University of Melbourne Magazine

The gallery owner: Rebecca Hossack

  • Alumna and gallery owner Rebecca Hossack.

    Alumna and gallery owner Rebecca Hossack.

    Every day is different in the life of Rebecca Hossack. Today is no exception.

    She’s just celebrated 26 years of the Rebecca Hossack Art Gallery in London, partying late into the night with a variety of guests including the singer Adele, and later she’s catching a plane to Hong Kong and then on to the US.

    Clients are eager to get hold of her, staff at her London and New York galleries are demanding attention, and artists have been emailing her since six in the morning.

    Somehow she squeezes me in to this ridiculous schedule and confesses she’s just run around Regents Park in a bid to retain her sanity.

    “But I love it,” she says. “Nothing could be better than meeting fantastic people and talking about beautiful art.”

    Hossack (LLB, BA 1978) is charming, expansive and passionate. With 30 artists on her books, she needs to be all this and more.

    “I feel like I have 30 children to look after,” she laughs, “but I love them all and I’m very proud of them. When they produce wonderful things it’s really rewarding, and it’s great when someone responds to those wonderful things and buys them. To see them flourish is the most satisfying thing for me.”

    Hossack left the University of Melbourne with a law degree and a BA in art history. In the end, her penchant for beautiful things won over, and she opened her first gallery in 1988.

    Back then, the Rebecca Hossack Gallery was the first to show Aboriginal work outside Australia. Indigenous art is still a huge part of what she does, but finding it is no easy thing.

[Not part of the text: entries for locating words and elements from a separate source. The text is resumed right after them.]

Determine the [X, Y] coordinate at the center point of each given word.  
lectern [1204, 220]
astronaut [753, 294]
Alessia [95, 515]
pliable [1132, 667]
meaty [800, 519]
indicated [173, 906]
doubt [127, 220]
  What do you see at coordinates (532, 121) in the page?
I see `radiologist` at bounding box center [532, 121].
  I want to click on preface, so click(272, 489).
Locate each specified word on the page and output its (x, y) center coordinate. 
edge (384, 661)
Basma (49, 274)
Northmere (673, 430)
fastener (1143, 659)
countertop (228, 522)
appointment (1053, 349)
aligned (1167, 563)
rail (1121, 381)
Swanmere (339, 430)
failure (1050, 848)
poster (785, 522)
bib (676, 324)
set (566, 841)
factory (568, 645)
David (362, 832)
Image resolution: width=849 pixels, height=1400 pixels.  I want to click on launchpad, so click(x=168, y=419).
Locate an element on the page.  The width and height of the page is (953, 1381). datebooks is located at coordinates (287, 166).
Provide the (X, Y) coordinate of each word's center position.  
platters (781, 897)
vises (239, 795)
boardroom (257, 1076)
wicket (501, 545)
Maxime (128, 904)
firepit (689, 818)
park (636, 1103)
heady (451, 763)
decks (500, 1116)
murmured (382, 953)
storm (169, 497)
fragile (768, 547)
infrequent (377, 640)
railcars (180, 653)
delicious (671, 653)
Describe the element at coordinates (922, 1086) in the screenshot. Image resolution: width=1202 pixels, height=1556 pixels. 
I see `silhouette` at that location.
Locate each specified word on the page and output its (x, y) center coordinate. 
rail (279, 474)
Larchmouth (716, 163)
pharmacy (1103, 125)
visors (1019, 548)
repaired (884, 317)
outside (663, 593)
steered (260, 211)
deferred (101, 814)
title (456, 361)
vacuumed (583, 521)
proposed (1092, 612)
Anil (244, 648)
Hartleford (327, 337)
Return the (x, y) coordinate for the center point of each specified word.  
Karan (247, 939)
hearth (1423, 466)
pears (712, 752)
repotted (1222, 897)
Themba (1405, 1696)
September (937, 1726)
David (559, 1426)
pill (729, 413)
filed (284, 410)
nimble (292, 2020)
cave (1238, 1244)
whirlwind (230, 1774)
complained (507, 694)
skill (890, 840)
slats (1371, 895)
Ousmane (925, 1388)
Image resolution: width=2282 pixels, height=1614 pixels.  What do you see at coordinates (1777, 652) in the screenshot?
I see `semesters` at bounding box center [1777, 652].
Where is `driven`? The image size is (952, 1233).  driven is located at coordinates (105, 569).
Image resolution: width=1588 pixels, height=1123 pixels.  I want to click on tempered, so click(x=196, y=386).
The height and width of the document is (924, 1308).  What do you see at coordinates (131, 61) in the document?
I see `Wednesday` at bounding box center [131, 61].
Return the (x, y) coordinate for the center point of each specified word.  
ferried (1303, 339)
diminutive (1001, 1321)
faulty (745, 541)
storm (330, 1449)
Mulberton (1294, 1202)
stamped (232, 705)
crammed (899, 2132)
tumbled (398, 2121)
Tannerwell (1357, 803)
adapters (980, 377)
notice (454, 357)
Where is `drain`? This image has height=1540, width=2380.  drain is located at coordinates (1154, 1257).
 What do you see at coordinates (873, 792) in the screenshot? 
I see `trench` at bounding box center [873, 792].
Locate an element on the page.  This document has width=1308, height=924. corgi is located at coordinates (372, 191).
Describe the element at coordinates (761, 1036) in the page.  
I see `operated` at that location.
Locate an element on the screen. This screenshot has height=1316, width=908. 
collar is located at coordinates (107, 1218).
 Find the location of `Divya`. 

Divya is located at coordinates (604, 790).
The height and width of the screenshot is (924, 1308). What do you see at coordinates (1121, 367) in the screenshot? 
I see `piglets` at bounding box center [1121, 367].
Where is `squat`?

    Despite being widely copied since pioneering Indigenous art, Hossack’s gallery is the only one left in her area of central London. She puts her success down to pure hard work – and copious amounts of intuition.

    “I go for an artist who’s disciplined and who’s made their work using fine quality materials. I want total originality and go out on a limb to find people who are following the beat of their own drum.”

    And she insists on finding them all herself.

    “I work with unconventional people. No one can understand why an artist may be making a monkey out of old textiles,” she says. “How can I delegate that? To get artists to perform their best you have to give so much. The nurturing goes on for years, like a marriage.”

    Hossack visits the artists in remote parts of Australia and spends time with them. Then they’re invited back to London in the summer.

    A visiting group once asked her to show them “where the trouble started”.

    “They wanted me to take them to Whitby to see Captain Cook’s house,” she explains.

    “It’s a long way, by train then mini-bus, to visit this tiny little house – they looked at his hammock and his chair and then said – ‘Hmm, now we understand’. I found that fascinating. That’s my happiest time, every summer when they come.”